= TASK DETAILS =
Set down again each entry exactly as it reads, pictures excluded.

Pixel coordinate grounding data
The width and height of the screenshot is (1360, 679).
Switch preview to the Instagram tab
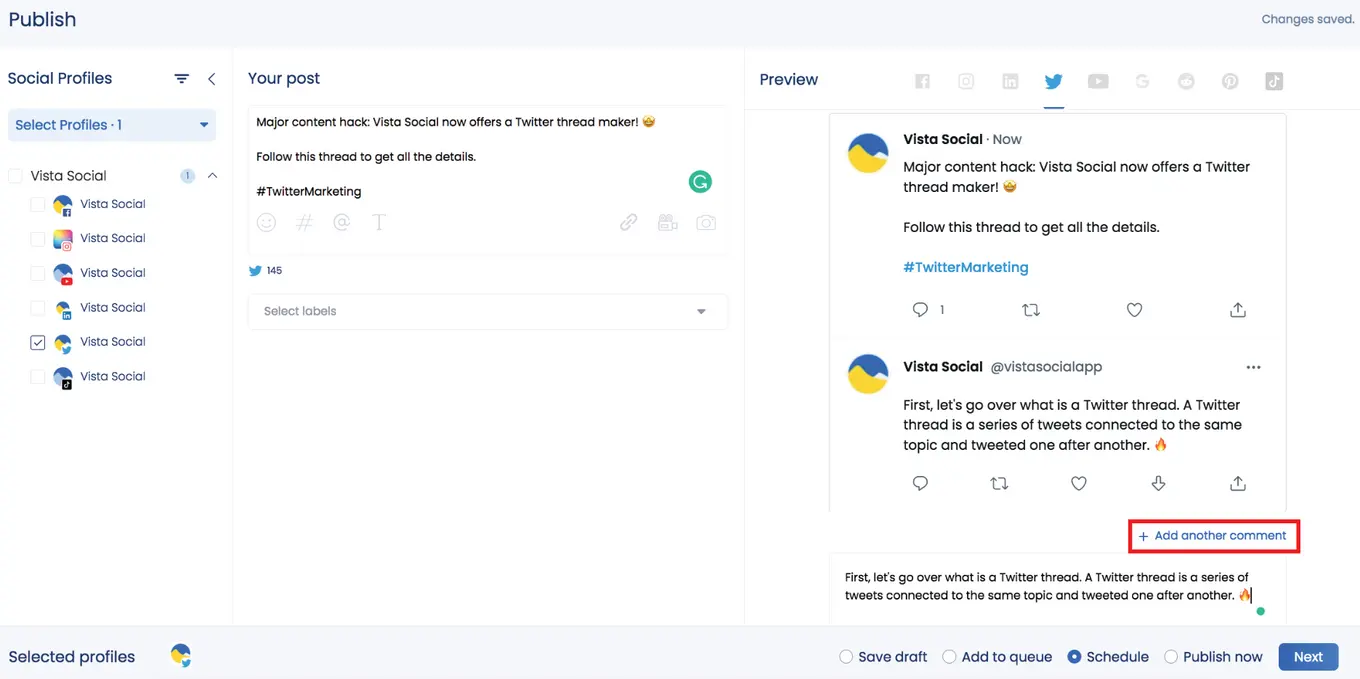pyautogui.click(x=966, y=81)
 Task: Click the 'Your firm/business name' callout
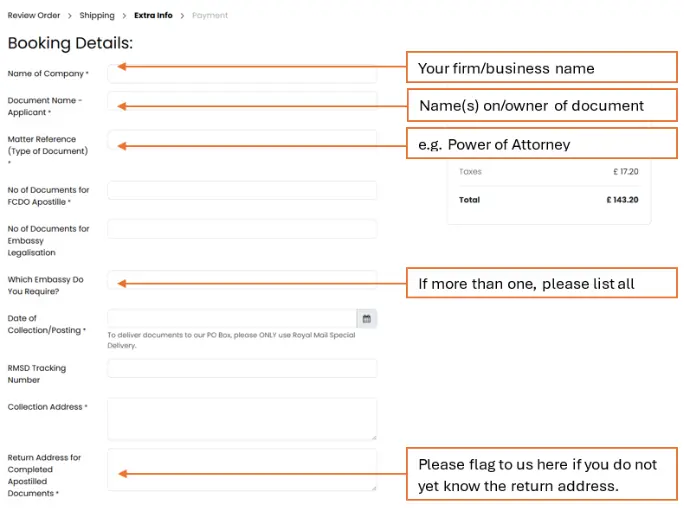541,68
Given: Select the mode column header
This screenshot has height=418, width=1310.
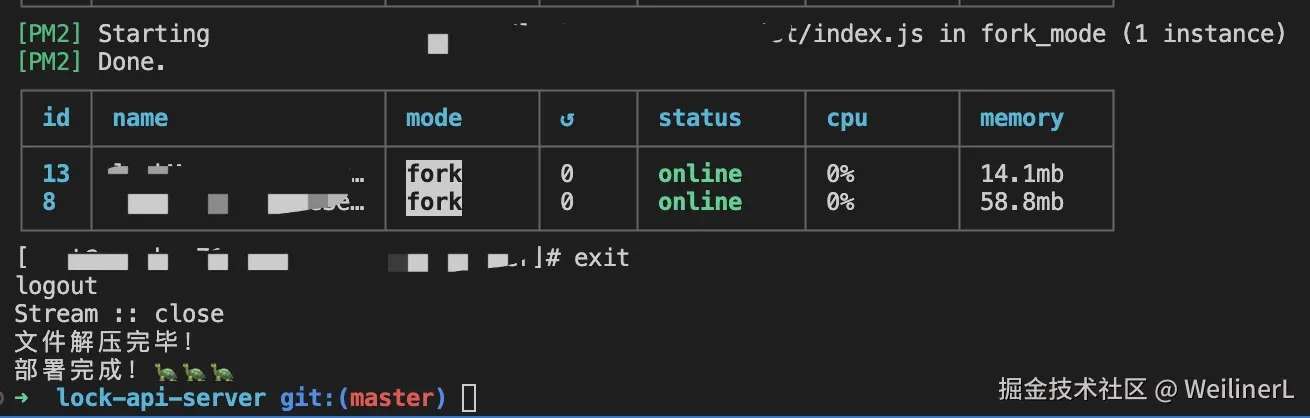Looking at the screenshot, I should click(x=434, y=118).

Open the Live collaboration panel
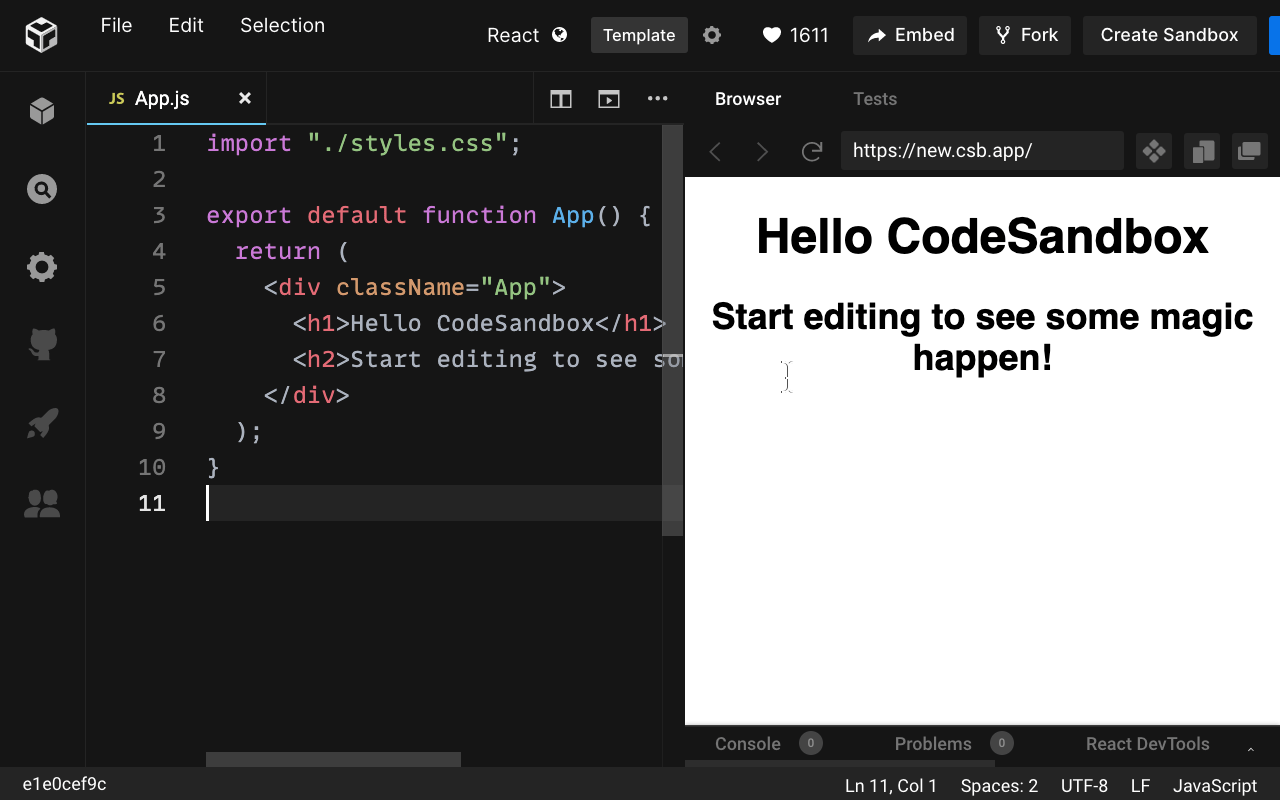coord(41,503)
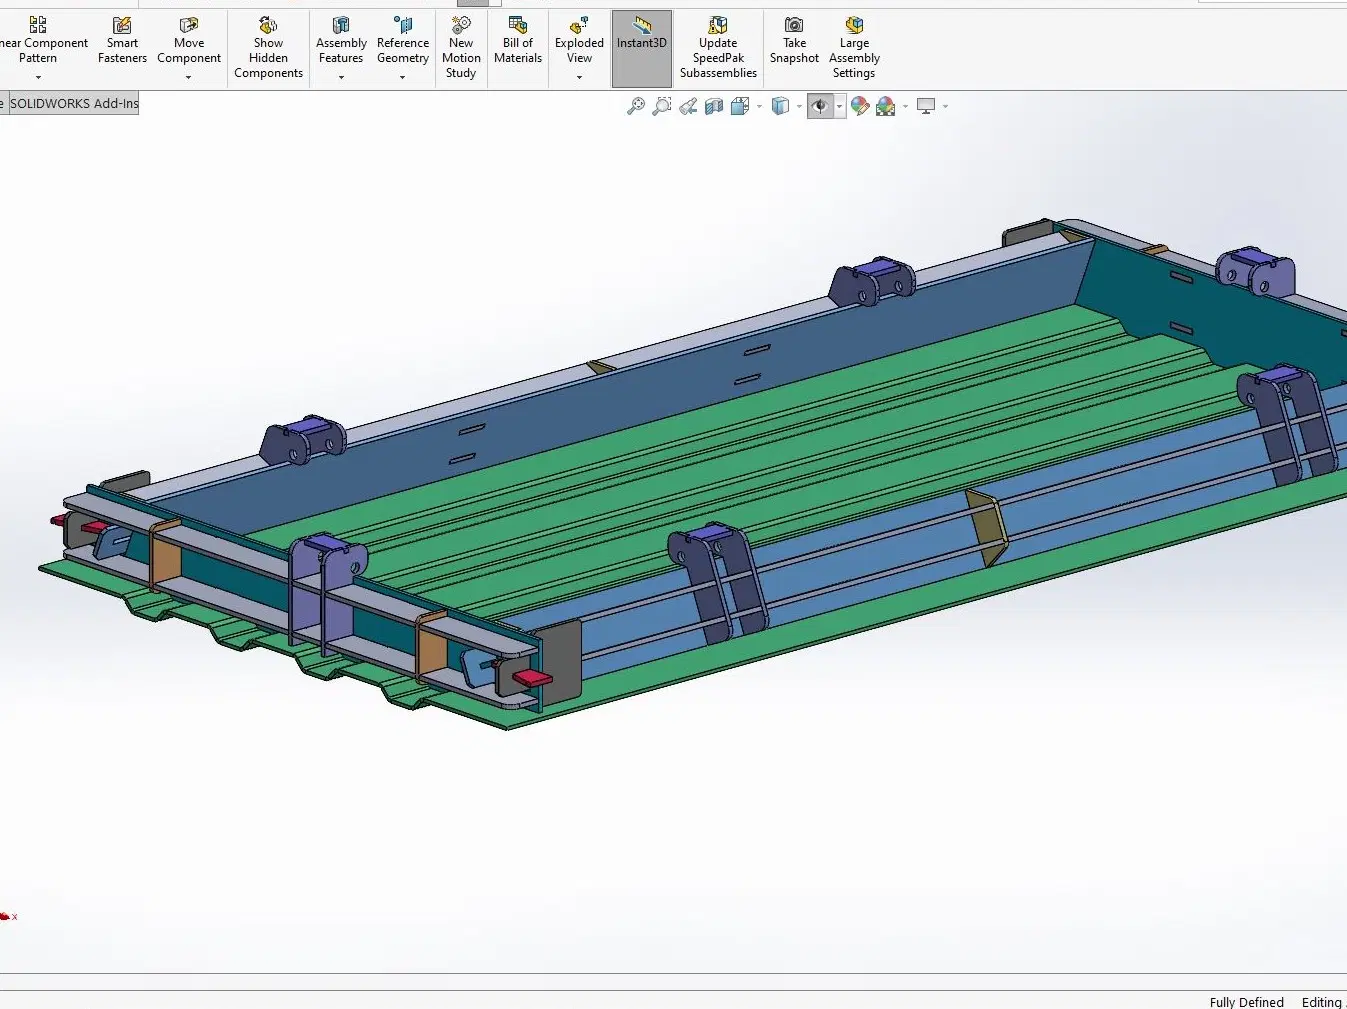
Task: Toggle Show Hidden Components
Action: click(x=268, y=47)
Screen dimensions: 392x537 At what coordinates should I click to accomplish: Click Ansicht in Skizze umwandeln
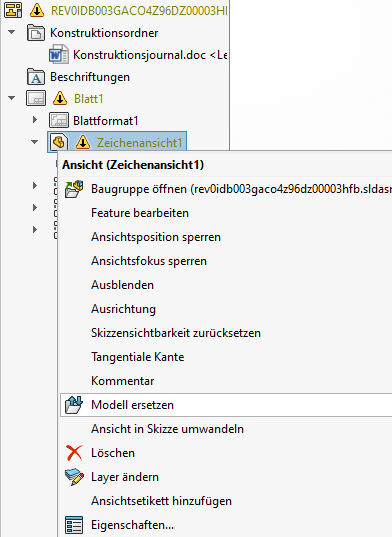pyautogui.click(x=167, y=429)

= FINISHED EXERCISE =
The width and height of the screenshot is (1360, 679).
Switch preview to the Instagram tab
pyautogui.click(x=966, y=81)
 Task: Click the 'Your firm/business name' callout
541,68
Given: Select the mode column header
This screenshot has height=418, width=1310.
Looking at the screenshot, I should click(x=434, y=118).

Open the Live collaboration panel
coord(41,503)
Task: Toggle Show Hidden Components
Action: click(x=268, y=47)
Screen dimensions: 392x537 At what coordinates should I click to accomplish: Click Ansicht in Skizze umwandeln
pyautogui.click(x=167, y=429)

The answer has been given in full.